= Available records =
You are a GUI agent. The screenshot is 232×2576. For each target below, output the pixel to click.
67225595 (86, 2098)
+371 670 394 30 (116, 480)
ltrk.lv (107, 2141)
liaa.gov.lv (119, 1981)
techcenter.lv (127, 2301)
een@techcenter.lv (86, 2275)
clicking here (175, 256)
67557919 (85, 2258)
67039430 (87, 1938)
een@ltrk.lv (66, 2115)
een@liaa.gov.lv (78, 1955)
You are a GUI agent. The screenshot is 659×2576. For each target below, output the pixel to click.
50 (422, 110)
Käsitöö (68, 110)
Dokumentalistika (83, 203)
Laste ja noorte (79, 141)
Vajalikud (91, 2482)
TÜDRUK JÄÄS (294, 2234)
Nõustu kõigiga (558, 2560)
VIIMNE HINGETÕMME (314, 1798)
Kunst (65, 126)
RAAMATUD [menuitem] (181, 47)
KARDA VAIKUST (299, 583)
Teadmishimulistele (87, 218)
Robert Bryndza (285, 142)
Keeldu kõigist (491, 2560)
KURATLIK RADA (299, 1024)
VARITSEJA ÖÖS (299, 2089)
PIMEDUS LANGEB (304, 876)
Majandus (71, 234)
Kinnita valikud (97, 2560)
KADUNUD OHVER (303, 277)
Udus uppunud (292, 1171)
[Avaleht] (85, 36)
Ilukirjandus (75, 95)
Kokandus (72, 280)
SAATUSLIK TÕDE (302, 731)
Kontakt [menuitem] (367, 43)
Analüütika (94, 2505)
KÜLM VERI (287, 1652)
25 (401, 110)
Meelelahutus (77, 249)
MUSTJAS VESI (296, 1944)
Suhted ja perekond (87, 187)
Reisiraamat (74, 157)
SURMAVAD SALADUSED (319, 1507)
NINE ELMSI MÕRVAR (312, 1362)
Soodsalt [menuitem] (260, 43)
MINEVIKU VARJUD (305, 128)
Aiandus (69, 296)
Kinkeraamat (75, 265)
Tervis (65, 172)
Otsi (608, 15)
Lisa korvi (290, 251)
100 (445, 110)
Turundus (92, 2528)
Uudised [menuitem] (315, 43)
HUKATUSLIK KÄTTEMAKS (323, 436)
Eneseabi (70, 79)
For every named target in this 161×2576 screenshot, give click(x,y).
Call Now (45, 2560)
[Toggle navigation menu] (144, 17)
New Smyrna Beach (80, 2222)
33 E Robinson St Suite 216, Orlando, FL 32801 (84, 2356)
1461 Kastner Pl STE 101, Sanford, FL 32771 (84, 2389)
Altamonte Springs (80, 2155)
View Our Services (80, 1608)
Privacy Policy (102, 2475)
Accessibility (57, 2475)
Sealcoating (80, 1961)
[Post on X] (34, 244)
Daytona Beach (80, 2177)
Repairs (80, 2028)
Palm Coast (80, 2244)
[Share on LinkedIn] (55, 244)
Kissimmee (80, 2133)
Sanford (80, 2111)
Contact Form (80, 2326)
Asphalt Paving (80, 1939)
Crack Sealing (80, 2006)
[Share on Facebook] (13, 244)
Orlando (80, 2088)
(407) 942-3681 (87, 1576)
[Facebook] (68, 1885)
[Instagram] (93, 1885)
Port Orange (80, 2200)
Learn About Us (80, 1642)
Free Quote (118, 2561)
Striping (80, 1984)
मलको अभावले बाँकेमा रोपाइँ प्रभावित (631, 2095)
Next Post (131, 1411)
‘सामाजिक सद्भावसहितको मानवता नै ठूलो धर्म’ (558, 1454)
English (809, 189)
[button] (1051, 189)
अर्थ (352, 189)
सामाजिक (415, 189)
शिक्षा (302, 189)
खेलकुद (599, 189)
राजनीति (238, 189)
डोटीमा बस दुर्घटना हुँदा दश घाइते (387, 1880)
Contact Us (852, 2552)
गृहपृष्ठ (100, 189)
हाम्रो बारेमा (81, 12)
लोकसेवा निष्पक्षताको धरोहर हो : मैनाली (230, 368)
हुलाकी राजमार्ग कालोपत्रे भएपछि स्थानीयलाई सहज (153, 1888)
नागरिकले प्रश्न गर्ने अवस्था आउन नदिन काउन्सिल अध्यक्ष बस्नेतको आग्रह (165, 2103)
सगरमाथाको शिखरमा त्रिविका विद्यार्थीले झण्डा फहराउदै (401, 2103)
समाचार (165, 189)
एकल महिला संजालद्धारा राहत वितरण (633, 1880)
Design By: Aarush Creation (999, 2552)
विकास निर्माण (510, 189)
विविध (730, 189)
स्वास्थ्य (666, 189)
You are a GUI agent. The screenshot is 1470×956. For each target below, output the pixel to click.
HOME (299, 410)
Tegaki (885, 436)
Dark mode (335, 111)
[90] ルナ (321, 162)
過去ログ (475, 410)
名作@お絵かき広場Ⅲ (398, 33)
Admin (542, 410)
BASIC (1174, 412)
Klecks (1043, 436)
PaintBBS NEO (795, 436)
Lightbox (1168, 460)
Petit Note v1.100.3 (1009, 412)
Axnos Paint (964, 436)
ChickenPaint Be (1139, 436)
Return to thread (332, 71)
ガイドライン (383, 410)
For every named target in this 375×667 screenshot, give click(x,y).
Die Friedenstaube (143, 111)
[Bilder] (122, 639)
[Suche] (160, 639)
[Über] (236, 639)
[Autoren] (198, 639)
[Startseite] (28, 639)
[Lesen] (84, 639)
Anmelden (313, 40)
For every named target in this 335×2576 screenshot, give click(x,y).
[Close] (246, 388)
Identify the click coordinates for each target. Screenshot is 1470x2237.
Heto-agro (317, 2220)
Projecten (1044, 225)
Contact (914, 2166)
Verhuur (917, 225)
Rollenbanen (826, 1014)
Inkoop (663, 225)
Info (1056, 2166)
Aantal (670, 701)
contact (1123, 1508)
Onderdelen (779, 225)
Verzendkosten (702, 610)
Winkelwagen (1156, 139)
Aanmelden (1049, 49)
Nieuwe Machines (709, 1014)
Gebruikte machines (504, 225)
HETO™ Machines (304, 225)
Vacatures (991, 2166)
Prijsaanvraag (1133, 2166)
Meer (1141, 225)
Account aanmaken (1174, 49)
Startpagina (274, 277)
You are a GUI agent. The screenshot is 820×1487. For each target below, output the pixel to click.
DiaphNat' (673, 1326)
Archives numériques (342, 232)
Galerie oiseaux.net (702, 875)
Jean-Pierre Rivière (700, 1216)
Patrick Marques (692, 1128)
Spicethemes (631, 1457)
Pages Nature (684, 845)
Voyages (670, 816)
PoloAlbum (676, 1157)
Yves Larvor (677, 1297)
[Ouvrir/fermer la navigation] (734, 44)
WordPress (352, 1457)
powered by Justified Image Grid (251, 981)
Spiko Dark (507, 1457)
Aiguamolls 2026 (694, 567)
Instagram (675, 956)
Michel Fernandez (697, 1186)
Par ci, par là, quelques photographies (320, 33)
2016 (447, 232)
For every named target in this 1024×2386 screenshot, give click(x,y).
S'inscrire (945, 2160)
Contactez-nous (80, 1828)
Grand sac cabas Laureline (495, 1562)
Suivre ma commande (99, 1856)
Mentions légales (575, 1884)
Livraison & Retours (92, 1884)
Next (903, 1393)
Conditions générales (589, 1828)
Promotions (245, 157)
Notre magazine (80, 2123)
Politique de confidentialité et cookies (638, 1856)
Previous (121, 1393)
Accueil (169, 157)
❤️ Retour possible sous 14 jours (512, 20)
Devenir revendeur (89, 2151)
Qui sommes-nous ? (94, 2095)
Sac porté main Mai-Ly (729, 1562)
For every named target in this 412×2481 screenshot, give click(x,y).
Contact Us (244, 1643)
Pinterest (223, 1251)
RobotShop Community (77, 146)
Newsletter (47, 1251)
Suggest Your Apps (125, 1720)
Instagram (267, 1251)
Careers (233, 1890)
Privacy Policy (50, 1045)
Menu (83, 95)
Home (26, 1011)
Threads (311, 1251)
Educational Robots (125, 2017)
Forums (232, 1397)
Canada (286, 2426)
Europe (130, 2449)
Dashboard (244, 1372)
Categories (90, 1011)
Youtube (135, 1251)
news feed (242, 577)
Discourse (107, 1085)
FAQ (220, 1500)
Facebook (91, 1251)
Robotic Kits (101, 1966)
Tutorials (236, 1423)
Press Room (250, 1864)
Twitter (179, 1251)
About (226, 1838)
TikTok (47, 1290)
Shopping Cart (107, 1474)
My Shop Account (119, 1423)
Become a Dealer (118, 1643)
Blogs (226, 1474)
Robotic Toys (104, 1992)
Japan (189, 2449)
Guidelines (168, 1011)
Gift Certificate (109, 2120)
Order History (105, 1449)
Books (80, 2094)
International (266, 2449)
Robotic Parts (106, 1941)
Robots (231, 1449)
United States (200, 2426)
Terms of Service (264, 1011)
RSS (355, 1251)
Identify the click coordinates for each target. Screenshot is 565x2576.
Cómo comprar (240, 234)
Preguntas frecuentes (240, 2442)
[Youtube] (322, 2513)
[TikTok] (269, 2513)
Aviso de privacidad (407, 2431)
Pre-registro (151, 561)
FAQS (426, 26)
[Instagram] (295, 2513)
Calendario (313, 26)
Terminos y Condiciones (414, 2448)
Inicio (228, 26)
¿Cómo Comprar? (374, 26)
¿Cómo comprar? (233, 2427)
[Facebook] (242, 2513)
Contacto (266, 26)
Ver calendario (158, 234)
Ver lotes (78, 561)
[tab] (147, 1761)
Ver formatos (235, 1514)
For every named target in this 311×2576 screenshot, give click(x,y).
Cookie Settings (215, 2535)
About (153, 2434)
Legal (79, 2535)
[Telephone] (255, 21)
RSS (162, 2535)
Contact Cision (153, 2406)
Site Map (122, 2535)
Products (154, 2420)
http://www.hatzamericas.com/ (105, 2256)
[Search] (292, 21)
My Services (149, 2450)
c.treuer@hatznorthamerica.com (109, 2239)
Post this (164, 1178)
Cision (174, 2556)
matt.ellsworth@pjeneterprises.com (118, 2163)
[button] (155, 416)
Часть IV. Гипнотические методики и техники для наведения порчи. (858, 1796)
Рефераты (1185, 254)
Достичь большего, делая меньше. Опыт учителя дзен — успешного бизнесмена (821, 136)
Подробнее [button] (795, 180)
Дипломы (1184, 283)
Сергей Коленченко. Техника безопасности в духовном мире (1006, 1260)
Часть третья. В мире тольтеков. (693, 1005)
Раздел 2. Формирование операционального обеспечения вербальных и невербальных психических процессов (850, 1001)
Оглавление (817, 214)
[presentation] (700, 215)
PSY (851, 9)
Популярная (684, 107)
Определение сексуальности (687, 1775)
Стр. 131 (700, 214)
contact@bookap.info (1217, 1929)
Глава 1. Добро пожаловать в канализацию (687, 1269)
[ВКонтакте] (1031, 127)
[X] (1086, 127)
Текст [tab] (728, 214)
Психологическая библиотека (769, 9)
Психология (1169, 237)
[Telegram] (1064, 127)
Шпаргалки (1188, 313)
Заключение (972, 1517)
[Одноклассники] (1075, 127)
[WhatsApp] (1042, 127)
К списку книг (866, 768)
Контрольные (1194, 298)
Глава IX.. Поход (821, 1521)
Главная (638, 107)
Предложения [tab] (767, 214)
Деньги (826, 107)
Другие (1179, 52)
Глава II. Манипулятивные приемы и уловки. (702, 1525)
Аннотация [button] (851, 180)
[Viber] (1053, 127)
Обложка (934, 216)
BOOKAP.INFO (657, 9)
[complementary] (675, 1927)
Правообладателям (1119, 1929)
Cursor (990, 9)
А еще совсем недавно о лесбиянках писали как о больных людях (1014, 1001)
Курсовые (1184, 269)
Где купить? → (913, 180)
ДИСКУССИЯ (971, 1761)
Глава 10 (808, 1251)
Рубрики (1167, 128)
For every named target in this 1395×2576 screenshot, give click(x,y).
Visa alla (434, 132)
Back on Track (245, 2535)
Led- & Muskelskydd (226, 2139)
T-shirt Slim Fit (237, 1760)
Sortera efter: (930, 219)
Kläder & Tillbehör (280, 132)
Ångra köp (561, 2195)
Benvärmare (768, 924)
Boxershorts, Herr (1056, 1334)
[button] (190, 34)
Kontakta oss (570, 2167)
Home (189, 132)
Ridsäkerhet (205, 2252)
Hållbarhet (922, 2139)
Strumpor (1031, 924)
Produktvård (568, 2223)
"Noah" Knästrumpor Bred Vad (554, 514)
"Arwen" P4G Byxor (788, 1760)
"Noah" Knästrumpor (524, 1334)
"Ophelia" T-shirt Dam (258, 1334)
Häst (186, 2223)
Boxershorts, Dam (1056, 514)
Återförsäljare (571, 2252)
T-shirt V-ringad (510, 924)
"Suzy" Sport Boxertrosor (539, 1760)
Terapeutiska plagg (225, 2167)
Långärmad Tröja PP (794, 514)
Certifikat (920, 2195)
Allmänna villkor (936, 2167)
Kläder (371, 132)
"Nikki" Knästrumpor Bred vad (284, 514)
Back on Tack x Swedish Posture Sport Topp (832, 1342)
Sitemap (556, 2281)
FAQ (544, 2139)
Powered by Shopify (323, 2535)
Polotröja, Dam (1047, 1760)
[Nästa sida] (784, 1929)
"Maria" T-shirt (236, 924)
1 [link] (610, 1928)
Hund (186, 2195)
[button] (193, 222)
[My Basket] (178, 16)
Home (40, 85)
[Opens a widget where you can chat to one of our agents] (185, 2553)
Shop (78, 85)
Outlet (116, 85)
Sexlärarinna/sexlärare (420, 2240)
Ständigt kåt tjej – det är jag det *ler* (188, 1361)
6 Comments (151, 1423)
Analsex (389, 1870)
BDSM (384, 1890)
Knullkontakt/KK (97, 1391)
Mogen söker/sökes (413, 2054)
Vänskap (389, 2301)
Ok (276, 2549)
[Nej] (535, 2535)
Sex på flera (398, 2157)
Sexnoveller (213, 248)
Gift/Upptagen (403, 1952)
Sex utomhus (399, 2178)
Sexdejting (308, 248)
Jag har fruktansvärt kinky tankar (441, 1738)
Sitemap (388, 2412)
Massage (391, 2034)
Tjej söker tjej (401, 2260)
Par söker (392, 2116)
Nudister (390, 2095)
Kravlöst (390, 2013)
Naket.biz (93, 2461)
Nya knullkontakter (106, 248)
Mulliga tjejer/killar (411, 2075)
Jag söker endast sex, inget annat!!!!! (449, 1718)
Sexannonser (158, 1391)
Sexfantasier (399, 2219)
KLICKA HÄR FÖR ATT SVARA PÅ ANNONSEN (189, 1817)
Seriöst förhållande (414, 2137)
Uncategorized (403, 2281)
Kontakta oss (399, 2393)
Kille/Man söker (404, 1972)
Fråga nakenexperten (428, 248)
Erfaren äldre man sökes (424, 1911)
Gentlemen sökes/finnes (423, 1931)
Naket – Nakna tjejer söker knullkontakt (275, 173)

= Task =
Go through the material and say how many lines include "Bred". The number alone will do.

= Exercise result =
2